**Saved entries:**

----------

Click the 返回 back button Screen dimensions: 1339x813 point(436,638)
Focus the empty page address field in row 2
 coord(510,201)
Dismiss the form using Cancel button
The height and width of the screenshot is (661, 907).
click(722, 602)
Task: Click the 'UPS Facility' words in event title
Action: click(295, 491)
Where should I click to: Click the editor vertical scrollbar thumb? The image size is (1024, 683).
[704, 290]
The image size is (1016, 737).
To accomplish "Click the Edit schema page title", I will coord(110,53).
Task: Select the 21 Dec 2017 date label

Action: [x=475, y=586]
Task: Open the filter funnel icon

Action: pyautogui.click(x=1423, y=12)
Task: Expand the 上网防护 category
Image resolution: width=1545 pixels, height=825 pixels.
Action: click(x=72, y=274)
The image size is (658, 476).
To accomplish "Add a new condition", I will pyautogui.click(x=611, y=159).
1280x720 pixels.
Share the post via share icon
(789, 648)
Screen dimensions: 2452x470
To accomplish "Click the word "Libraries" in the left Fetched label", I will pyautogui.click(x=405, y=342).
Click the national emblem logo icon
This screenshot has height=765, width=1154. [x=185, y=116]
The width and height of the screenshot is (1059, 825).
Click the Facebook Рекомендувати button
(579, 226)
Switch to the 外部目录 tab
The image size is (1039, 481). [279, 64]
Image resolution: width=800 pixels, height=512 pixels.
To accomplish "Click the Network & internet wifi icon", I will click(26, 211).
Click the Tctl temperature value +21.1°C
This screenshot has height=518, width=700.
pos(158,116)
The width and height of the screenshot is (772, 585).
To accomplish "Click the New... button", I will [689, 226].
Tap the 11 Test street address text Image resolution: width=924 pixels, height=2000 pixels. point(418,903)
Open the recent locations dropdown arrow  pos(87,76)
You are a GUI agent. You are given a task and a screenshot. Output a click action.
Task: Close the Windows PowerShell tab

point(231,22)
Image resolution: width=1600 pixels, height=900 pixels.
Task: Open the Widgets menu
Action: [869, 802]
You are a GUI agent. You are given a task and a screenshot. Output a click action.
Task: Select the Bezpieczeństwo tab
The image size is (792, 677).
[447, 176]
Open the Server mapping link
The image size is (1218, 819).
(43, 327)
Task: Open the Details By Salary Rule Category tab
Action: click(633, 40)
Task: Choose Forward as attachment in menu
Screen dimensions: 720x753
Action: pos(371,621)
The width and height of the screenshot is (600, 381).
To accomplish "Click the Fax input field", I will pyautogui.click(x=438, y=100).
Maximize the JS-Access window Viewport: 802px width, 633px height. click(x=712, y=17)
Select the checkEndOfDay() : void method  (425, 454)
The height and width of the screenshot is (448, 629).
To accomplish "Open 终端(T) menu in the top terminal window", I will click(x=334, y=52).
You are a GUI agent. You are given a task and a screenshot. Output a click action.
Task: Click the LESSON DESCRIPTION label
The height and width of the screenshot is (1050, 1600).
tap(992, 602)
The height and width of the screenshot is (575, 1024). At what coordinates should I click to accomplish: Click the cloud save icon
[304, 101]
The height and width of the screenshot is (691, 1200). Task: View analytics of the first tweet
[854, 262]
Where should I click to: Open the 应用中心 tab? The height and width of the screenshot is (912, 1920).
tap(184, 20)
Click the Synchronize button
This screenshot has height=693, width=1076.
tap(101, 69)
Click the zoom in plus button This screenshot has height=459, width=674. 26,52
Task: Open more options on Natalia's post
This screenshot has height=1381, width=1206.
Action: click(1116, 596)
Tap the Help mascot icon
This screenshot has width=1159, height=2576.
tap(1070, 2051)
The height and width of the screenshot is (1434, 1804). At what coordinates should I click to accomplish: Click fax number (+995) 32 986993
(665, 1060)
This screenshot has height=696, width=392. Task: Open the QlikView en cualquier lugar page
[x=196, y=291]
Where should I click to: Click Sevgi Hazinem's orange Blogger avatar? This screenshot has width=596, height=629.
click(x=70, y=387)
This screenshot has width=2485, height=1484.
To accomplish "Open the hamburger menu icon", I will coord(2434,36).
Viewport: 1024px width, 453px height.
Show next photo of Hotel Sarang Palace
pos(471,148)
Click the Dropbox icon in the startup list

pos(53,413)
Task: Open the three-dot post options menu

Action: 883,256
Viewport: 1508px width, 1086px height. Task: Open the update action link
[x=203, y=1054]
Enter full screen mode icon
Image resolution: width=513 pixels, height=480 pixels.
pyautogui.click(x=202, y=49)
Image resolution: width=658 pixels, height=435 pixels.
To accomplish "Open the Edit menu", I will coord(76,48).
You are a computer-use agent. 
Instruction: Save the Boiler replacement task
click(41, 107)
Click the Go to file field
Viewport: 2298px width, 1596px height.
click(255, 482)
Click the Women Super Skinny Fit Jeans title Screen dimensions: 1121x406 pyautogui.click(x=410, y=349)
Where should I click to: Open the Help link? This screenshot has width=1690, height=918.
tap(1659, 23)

----------

**The problem:** The required output is the stretch of entries above from the line containing "Image resolution: width=1545" through the line containing "Screen dimensions: 2452x470", reproduced exactly.

**Your solution:**
Image resolution: width=1545 pixels, height=825 pixels.
Action: click(x=72, y=274)
The image size is (658, 476).
To accomplish "Add a new condition", I will pyautogui.click(x=611, y=159).
1280x720 pixels.
Share the post via share icon
(789, 648)
Screen dimensions: 2452x470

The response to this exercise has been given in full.